     Another challenge in the years to come concerns the tension between explicit, self-conscious (not ''commonsense") caregiver behaviors, contingent on specified child behaviors, and the desire to have youngsters with Down syndrome grow like flowers in the field amid all the other children. Interventions such as that described by Dodd et al. (1994) to improve articulation are time intensive for both professionals and caregivers. In addition to the 36 hours of training, the parents attempted to implement the guidelines during each interaction with their child. It is not clear how a neighborhood child care provider could be trained and inspired to provide this type of intervention. Questions about program intensity and specialized training for particular interventions and questions about the goals and realities of implementation of inclusion models must be considered simultaneously in future research. This review indicates that studies of inclusion models with children with Down syndrome are seriously limited, a significant gap given the increasing advocacy for such models.
     The increased use of paraprofessionals within the field of early intervention as well as the trend toward inclusion may put increased demands on more highly trained professionals to communicate their goals and techniques carefully to these less well-trained interventionists. This may result in more rigorous descriptions of the actual intervention process, in both the direct work with the child and the techniques to teach and test caregivers' skills. Alternatively, however, we fear that the importance of staff training and qualifications may not be given due attention as changes associated with inclusion models continue to develop and a range of people become part of the early intervention enterprise. Thus, the future research on inclusion must provide detailed documentation about the qualifications, training, and support associated with various models.

● **Excerpted records**:
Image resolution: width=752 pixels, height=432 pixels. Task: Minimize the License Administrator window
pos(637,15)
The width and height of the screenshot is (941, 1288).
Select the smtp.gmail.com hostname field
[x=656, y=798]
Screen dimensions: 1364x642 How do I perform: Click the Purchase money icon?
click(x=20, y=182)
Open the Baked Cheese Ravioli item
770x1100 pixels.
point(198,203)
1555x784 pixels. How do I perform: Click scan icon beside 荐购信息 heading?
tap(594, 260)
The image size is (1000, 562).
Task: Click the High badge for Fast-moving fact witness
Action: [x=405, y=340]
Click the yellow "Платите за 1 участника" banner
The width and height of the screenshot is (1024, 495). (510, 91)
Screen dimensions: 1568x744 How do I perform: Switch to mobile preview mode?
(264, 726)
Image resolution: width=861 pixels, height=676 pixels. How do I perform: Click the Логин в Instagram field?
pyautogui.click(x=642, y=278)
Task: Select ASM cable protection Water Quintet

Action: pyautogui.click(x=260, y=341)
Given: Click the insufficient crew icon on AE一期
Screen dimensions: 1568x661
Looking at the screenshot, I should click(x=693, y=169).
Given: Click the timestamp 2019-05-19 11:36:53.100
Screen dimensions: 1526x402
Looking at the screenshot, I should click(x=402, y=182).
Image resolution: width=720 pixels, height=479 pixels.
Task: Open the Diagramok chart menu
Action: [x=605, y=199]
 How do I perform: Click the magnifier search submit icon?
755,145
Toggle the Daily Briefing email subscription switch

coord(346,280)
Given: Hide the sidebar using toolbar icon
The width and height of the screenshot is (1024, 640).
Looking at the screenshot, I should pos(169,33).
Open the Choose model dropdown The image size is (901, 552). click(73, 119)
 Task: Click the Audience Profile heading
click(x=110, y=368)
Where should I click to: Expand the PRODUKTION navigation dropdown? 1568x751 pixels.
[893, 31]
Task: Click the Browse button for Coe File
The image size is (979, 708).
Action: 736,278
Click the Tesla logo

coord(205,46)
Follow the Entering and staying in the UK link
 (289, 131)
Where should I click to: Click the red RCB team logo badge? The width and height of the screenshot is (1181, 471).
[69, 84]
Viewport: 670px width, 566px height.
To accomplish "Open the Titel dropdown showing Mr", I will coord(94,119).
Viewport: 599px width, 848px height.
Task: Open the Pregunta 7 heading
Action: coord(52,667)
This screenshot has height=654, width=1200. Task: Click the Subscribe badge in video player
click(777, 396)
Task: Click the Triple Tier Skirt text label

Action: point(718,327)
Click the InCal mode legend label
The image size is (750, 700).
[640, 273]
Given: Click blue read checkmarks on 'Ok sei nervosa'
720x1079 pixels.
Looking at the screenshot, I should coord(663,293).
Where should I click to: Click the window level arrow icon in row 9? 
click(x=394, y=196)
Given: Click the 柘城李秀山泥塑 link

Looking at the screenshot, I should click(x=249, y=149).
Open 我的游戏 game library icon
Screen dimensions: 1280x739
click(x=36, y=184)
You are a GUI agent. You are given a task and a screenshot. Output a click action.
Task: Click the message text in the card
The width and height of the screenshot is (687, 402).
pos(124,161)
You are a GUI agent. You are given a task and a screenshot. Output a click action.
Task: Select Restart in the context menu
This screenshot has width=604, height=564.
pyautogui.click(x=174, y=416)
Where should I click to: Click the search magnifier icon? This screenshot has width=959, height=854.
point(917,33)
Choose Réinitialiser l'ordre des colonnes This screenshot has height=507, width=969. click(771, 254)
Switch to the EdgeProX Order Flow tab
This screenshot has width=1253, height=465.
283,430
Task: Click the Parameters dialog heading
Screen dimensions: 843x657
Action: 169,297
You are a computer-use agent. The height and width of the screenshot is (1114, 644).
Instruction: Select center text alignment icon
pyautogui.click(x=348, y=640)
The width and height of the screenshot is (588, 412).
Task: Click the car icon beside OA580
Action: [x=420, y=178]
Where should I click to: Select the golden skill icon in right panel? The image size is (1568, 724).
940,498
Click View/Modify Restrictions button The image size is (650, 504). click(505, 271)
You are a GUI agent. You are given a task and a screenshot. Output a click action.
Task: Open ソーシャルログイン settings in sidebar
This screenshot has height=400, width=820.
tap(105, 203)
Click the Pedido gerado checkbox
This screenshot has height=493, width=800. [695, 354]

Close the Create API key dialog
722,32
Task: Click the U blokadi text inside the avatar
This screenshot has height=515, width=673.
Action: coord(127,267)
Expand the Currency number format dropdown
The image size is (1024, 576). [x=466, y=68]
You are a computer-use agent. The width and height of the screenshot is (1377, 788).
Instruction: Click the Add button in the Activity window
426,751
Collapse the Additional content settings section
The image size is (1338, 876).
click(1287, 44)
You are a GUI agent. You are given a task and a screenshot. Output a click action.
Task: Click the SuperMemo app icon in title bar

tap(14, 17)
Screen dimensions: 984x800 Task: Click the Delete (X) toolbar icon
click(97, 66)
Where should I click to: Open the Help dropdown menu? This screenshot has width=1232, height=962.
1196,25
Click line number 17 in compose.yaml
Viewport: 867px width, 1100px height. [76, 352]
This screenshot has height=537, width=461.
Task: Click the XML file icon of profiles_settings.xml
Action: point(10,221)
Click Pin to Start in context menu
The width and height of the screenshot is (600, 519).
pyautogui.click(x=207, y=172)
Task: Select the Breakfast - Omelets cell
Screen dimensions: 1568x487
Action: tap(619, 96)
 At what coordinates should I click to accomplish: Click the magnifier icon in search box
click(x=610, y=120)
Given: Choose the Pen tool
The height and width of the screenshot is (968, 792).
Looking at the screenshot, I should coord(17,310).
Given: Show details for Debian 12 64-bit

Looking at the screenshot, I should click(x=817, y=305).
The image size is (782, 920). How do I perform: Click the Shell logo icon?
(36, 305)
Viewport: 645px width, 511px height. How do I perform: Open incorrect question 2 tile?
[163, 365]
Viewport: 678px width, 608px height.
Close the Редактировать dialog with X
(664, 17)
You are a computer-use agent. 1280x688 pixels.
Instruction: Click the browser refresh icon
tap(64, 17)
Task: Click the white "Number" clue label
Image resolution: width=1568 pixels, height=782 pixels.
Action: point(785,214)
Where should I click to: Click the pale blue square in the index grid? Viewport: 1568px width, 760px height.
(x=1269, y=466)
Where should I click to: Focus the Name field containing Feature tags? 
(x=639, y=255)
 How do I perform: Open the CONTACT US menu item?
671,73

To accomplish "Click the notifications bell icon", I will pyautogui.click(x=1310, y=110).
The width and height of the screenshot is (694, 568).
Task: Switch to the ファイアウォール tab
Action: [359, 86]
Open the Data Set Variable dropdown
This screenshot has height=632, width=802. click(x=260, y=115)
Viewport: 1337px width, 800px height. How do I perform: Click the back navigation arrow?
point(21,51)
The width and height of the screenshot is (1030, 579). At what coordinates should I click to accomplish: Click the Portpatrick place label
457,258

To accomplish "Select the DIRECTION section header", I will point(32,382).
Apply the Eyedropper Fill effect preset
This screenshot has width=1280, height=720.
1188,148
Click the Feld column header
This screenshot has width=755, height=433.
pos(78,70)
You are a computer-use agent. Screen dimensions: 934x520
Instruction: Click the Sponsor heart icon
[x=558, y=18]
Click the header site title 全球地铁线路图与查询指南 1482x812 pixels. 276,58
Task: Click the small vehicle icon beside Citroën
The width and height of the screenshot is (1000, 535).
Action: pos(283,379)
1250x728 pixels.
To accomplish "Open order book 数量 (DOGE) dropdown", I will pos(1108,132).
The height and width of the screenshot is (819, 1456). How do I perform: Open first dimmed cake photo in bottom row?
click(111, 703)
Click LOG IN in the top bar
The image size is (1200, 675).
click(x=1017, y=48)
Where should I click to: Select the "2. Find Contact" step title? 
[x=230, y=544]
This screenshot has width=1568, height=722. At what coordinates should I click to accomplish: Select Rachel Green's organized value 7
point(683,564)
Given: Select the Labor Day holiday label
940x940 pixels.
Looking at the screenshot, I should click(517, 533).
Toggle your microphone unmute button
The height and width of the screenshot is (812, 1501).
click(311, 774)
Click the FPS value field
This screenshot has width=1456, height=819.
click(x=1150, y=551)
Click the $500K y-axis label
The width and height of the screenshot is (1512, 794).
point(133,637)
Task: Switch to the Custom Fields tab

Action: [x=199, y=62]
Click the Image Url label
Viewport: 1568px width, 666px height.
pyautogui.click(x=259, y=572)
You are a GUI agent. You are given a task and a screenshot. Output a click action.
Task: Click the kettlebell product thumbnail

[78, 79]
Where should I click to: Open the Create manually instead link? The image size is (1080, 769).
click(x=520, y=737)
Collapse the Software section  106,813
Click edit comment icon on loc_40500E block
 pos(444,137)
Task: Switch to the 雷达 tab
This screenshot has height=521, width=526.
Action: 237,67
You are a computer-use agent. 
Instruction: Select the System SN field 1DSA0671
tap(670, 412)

● **Work required**: Continue the passage on early intervention research for children with Down syndrome, starting right after its last sentence.

● **Response to the task**:
     Finally, more studies are needed of the effects of early intervention services on parents and families (e.g., Marfo, 1990; Spiker, 1990). As early intervention activities become more integrated into community experiences and a more ecological model evolves, new techniques will be required to document and assess a family's engagement in early intervention as important outcomes. Furthermore, the basic research on parent-infant interactions with infants with Down syndrome and the few intervention studies with parent-child interaction as an explicit focus reported here offer promising directions for future research. The federal mandate in the Education of the Handicapped Act Amendments of 1986 (PL 99-457) and the Individuals with Disabilities Education Act Amendments of 1991 (PL 102-119), aimed at empowering parents regarding their participation in all aspects of the early intervention enterprise- the new parent-professional partnership model-presents significant challenges. Among them is the need to better educate parents about the current knowledge base about early childhood, about development, about Down syndrome, and about intervention strategies, with all the ambiguities and unanswered questions (Able-Boone, Sandall, Loughry, & Frederick, 1990; Ziegler, 1989). Only when parents have this knowledge will they genuinely be empowered and able to participate fully as partners.